*Work order 1:*
Repeat the passage from the Antibiotic-Antimycotic article word for word, starting at "Penicillin is a" and ending at "assisted reproductive techniques.".
*Work order 2:*
Extend the Antibiotic-Antimycotic article beyond its last sentence with the section that would come next.

*Passage provided:*

= Antibiotic-Antimycotic =

Antibiotic solution for cell culture media

Antibiotic-Antimycotic is a solution that is commonly added to cell culture media to prevent contamination by various bacteria and fungi. It generally contains 10,000 units per milliliter penicillin, 10,000 micrograms per milliliter streptomycin, and 25 micrograms per milliliter amphotericin B.

Penicillin is a Beta-lactam antibiotic that is effective in inhibiting Gram-positive bacteria. Streptomycin is an aminoglycoside antibiotic which is effective against most Gram-negative bacteria. Amphotericin B is effective against multi-cellular fungi and yeasts.

==Biotechnology uses==

===Mammalian cell culture===
In human cell culture Antibiotic-Antimycotic solution was used to wash follicular aspirate and granulosa lutein cells to avoid microbial contamination during human oocyte retrieval for assisted reproductive techniques.
In animal cell culture, Antibiotic-Antimycotic solution was used to wash goat embryos prior to incubation with oviduct and uterine cells, for enhanced development of embryos into blastocysts.

(Dataset entries)
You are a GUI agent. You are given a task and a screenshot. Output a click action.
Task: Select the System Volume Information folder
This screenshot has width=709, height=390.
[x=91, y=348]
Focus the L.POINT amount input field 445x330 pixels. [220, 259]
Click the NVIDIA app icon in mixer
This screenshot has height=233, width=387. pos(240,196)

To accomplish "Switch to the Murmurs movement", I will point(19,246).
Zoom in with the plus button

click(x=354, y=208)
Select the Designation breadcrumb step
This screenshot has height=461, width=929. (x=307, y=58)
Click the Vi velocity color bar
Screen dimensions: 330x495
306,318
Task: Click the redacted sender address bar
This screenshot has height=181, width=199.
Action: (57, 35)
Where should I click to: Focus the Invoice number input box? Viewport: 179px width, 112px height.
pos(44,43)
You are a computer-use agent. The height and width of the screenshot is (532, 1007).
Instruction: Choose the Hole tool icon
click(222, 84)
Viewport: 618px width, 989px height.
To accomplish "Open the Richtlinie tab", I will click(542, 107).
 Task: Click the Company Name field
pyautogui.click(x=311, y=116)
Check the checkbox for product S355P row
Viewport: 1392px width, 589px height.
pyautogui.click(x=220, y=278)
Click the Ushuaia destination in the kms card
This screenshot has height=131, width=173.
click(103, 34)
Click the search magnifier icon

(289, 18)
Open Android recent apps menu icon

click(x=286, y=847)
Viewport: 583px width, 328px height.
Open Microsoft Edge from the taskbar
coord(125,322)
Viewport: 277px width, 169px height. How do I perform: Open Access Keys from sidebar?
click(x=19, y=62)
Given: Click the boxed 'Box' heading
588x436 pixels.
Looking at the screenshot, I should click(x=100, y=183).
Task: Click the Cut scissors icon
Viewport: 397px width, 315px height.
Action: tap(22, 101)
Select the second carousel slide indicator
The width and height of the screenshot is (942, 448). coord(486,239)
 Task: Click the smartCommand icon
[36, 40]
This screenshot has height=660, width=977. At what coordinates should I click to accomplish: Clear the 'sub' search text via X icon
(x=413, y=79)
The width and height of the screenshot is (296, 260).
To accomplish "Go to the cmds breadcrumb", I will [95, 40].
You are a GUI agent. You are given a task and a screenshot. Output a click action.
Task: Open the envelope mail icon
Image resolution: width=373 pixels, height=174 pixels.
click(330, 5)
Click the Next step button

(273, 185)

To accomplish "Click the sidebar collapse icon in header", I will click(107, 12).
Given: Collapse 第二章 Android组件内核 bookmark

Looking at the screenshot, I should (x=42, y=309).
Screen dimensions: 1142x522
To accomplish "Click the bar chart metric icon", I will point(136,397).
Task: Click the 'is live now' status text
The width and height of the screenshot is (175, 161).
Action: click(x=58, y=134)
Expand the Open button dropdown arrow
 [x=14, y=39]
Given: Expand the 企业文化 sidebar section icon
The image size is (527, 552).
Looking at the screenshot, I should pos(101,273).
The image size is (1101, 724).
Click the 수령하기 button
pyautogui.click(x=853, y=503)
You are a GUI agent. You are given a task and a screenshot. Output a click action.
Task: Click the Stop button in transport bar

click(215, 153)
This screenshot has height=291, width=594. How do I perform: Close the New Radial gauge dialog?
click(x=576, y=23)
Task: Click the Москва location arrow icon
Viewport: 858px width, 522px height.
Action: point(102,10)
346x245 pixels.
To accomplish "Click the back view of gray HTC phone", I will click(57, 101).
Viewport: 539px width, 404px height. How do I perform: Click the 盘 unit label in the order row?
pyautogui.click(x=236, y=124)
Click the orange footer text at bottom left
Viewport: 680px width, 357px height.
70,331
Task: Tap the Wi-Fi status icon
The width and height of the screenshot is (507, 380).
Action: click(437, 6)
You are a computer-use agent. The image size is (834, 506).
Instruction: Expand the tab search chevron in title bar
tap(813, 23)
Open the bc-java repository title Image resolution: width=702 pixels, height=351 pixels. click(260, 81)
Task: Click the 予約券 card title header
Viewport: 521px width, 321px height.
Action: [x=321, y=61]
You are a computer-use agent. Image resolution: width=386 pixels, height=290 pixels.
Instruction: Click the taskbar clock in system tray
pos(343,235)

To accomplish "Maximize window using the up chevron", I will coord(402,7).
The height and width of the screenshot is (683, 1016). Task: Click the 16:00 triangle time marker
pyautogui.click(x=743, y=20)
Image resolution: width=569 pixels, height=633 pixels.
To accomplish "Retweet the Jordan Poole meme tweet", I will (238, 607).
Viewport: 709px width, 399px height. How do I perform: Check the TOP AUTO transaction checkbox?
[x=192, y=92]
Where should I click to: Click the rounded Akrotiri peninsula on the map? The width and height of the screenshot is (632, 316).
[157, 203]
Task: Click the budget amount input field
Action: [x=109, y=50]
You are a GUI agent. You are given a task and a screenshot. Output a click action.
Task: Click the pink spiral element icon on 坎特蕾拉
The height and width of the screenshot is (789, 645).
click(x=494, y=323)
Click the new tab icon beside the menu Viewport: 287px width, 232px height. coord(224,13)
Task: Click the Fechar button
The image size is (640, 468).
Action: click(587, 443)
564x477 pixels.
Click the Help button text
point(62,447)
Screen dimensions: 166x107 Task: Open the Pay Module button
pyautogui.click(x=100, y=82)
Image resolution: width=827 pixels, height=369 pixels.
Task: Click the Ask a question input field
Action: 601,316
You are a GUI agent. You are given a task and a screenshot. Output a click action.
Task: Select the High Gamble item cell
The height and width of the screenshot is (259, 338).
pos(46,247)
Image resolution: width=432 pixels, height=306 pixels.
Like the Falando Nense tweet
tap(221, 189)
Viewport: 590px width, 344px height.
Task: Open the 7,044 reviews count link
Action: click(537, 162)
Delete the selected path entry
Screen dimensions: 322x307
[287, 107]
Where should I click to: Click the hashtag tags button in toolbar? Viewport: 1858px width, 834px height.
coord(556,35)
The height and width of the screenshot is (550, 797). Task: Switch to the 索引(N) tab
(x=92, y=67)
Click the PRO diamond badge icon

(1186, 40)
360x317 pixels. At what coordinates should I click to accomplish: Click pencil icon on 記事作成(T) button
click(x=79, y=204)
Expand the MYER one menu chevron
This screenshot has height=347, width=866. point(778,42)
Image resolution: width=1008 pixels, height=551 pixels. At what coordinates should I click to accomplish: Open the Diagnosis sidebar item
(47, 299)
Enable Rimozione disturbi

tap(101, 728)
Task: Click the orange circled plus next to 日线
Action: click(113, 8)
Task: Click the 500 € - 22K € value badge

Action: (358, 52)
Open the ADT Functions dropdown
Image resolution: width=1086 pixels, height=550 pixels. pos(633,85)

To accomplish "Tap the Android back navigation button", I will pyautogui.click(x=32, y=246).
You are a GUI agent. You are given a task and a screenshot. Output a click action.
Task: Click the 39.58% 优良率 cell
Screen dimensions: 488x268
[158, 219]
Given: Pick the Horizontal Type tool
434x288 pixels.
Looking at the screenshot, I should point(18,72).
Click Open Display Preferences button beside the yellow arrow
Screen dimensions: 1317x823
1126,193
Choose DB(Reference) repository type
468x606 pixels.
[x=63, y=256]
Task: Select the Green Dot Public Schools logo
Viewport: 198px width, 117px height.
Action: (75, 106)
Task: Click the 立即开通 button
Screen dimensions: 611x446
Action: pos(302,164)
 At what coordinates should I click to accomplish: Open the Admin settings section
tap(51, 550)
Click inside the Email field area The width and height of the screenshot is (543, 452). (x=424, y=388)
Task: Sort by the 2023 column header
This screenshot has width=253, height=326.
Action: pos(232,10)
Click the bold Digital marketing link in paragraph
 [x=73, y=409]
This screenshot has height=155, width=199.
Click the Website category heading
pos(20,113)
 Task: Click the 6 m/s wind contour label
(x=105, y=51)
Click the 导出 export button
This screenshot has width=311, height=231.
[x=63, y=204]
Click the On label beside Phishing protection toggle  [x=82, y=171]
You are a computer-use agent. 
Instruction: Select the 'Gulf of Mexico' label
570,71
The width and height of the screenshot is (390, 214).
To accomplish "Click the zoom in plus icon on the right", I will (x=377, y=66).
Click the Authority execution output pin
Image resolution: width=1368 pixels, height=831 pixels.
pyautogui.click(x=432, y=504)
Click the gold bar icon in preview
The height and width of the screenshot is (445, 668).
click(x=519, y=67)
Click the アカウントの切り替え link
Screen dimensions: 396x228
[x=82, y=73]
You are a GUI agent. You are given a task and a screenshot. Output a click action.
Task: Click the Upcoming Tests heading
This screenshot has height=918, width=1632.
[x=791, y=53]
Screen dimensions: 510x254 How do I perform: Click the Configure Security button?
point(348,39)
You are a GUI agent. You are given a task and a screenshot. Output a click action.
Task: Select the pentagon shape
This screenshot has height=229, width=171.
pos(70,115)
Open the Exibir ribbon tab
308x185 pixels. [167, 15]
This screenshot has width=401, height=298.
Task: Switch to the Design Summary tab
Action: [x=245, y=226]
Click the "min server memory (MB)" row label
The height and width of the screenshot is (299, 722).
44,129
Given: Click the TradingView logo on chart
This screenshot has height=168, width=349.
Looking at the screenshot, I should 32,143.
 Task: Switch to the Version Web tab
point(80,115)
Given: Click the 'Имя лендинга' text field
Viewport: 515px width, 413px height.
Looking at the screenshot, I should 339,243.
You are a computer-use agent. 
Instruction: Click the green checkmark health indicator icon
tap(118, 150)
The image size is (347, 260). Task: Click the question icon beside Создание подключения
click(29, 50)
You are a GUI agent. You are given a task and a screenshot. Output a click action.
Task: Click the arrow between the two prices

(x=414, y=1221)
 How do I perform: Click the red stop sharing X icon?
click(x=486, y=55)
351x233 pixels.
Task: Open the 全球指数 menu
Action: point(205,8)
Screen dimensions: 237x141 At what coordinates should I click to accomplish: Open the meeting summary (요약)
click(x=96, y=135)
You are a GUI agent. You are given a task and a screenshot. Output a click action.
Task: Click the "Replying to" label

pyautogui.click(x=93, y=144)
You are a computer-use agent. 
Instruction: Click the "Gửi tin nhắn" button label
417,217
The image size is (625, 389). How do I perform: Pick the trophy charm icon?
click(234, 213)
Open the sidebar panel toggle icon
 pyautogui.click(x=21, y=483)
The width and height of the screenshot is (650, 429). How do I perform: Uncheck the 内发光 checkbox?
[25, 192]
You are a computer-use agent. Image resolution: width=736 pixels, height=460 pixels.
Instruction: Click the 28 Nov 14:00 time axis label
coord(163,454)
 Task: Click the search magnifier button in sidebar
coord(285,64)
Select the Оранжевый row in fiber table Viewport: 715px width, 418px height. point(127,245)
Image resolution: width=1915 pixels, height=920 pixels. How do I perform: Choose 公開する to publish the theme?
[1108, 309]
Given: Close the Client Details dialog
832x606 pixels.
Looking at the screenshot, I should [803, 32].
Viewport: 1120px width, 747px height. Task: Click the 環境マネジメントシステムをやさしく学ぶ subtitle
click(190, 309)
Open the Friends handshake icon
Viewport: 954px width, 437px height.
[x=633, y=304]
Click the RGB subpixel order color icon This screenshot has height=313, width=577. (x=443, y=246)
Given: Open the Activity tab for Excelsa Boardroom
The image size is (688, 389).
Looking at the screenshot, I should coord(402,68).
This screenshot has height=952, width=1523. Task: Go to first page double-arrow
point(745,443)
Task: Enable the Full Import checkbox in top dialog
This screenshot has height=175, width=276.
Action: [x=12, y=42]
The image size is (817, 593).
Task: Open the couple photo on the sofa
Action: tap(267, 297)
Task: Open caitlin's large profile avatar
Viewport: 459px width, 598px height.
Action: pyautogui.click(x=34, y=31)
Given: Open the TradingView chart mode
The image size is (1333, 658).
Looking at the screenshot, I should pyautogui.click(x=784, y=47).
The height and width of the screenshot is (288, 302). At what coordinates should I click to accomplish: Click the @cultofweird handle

*Expected answer 1:*
Penicillin is a Beta-lactam antibiotic that is effective in inhibiting Gram-positive bacteria. Streptomycin is an aminoglycoside antibiotic which is effective against most Gram-negative bacteria. Amphotericin B is effective against multi-cellular fungi and yeasts.

==Biotechnology uses==

===Mammalian cell culture===
In human cell culture Antibiotic-Antimycotic solution was used to wash follicular aspirate and granulosa lutein cells to avoid microbial contamination during human oocyte retrieval for assisted reproductive techniques.

*Expected answer 2:*
In large-scale bioreactors, contamination risk is high due to the connection of tubing from inlets and outlets. Antibiotic-Antimycotic solution was incorporated into media for culturing suspension-adapted human embryonic kidney (HEK) 293 cell lines in bioreactors.

===Tissue engineering===
The ability to isolate cell types is an important component of tissue engineering. In order to prevent contamination during seeding of human fibroblasts followed by endothelial cells on polymeric scaffolds, Antibiotic-Antimycotic solution was used during the following steps: Washing newborn foreskins, culturing fibroblasts, washing ascending aortal tissues to obtain endothelial cells, and seeding onto the scaffold.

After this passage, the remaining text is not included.